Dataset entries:
┌──
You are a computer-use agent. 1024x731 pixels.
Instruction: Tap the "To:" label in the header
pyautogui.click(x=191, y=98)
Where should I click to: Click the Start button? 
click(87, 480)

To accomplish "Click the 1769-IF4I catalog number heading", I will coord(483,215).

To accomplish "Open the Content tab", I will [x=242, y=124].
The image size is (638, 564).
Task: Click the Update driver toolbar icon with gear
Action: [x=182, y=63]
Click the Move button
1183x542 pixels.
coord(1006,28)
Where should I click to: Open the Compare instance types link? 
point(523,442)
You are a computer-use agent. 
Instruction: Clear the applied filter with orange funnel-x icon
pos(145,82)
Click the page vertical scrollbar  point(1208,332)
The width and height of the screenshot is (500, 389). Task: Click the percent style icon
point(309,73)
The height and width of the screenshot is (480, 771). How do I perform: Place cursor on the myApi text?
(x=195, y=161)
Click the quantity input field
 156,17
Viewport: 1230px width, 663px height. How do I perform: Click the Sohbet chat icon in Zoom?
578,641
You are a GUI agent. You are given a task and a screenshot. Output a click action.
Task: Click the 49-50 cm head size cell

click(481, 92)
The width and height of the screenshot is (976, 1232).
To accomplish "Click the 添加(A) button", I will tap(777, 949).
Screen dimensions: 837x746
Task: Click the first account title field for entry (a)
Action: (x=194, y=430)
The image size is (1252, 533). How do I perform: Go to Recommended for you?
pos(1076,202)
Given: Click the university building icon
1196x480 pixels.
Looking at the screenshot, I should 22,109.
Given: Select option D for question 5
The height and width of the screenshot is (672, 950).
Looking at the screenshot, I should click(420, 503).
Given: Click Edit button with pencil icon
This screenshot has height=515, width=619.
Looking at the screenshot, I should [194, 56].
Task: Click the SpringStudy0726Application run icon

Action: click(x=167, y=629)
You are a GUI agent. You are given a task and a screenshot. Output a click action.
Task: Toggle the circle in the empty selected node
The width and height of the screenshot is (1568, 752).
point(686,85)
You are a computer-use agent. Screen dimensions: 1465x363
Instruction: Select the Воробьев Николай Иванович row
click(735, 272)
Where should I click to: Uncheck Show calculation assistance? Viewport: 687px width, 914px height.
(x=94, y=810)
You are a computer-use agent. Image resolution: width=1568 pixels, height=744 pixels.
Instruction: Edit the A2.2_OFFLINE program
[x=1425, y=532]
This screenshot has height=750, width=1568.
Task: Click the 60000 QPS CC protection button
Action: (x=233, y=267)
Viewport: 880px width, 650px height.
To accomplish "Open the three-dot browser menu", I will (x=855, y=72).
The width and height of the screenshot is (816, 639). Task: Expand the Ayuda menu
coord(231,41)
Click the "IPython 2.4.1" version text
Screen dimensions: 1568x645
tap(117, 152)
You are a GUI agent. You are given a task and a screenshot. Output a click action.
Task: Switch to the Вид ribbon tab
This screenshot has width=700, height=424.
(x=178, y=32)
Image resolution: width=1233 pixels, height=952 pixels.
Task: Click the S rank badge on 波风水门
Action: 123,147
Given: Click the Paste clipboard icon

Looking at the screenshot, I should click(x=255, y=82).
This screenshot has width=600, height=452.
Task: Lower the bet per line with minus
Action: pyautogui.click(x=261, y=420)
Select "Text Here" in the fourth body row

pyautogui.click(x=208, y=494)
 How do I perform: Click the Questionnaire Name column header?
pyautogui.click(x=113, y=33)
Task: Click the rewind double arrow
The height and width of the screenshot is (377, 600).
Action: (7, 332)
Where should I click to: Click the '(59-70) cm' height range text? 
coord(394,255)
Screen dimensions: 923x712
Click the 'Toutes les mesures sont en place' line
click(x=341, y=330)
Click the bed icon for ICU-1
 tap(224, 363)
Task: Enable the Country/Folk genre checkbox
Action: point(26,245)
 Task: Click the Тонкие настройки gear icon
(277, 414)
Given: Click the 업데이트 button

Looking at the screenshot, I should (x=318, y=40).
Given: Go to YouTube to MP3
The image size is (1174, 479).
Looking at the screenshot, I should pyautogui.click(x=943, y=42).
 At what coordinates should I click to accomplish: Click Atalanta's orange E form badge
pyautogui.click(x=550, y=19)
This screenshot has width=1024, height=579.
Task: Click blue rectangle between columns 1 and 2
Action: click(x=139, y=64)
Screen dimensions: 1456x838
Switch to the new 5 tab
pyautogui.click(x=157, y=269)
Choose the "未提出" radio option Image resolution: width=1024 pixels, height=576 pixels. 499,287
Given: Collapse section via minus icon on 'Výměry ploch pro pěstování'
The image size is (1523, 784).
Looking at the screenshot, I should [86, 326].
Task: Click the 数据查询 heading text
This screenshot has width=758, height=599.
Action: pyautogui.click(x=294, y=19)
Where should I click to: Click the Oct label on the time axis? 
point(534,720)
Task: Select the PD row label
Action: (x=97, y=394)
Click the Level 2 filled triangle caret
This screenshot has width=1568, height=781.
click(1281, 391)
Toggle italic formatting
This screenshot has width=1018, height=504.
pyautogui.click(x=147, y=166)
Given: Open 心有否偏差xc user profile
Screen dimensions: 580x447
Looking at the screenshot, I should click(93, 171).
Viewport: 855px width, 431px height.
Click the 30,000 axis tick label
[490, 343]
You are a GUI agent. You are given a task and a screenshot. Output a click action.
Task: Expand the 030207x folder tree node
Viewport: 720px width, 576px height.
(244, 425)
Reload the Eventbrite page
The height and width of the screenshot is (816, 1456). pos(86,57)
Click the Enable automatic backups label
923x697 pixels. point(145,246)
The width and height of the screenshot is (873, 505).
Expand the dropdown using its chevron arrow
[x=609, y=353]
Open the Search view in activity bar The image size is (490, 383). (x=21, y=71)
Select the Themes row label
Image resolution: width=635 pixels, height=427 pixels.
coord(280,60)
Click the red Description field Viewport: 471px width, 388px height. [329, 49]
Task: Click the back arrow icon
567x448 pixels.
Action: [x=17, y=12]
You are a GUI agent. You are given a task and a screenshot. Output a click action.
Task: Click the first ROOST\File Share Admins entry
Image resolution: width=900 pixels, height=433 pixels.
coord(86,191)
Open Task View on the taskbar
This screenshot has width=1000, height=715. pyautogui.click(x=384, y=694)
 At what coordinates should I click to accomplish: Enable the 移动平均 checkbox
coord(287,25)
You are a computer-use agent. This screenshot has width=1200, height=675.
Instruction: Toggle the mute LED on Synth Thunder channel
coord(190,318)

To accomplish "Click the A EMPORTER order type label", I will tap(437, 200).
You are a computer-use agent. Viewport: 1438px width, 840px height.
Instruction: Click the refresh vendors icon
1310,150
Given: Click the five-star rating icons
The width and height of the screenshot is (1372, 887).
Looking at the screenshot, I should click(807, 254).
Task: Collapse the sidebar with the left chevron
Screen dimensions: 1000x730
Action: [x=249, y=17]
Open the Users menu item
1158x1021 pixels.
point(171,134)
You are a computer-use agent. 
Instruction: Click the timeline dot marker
└──
Assigned task:
In the records above, locate the lines holding the word "node". Copy each of them.

Solution to the exercise:
Task: Toggle the circle in the empty selected node
Task: Expand the 030207x folder tree node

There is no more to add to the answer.